The GOP controlled most counties in Pennsylvania in 2016, when the state flipped red for the first time since 1988. Counties in Trump country counted June primary votes much more swiftly than Philadelphia, in places like Allegheny and York, along with an additional remaining Democratic stronghold, Lehigh. By June 5, Philadelphia County had only counted 9 percent of mail-in ballots, 15,000 of 157,000. Allegheny had counted 207,000, and York and Lehigh counties had counted 40,000 each, IrgangLaden said. “Rick got a call from the city commissioner’s office saying it would take about 30 days,” he added, noting that other candidates received similar calls. By Monday, they’d counted enough to call it. According to IrgangLaden, counting picked up after election officials successfully struck duplicate votes from people who had requested mail-in ballots, and then also voted in person.
While enthusiasm and raw vote totals have been lopsided toward Democrats in every election since 2017, including the most recent primary, the capacity to distribute and count ballots is a weak spot. States across the country have already struggled to rapidly scale up decrepit mail-in voting programs for elections taking place during the coronavirus pandemic. Republicans are watching closely, particularly in crucial swing states like Pennsylvania, which already bungled distribution of mail-in ballots in a number of counties. If that lack of organization persists in November, Republicans will have an upper hand in what’s expected to be a tight race between Trump and Biden.
The president and fellow Republicans have spread the false claim that mail-in voting leads to rampant voter fraud, and right-wing groups are suing to remove voters from rolls in a number of states ahead of November, The Intercept reported. Philadelphia’s disorganization plays into that fearmongering.
Republicans sent paid staffers from the party’s national committee to oversee parts of Philadelphia’s vote count.
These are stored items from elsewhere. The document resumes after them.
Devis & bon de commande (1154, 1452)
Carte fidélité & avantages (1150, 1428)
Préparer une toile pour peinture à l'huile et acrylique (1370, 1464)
The vote-counting process is open to one official observer from each campaign. Krajewski’s campaign had a volunteer in the room every day, alongside observers from the Republican National Committee, he said. A local Fishtown lawyer, Jordan Rushie, was also there. He previously managed the campaign for a Republican candidate for sheriff in Philadelphia. Rushie did not immediately respond to a request for comment.
“I don’t know what it means,” Krajewski said. “I don’t know why they were there, but we can conjecture that they were there because they want to figure out how well Philadelphia — which is one of two Democratic strongholds in the state — how well we’re gonna be prepared if we have to do vote-by-mail for the general election.”
“Whether it’s increased funding or more staff, the commissioners’ office needs more capacity to count these votes in a timely manner, and we need a much better mail-in voting process for November,” he said. “Philadelphia County must be able to count mail-in ballots on pace with the rest of the state, otherwise we risk a result in November that excludes Philadelphia voters on election eve.”
The idea that Trump might not take a loss so quietly in November is “not alarmist anymore,” Krajewski said. That outlook becomes even bleaker if there’s a similar situation, where it looks like Trump won Philadelphia for six weeks post-election day. “You initiated fascism. He already said, ‘When the looting starts, the shooting starts.’ I think at this point, we have to prepare ourselves for the possibility that he’ll try to hijack democracy. Because he can.”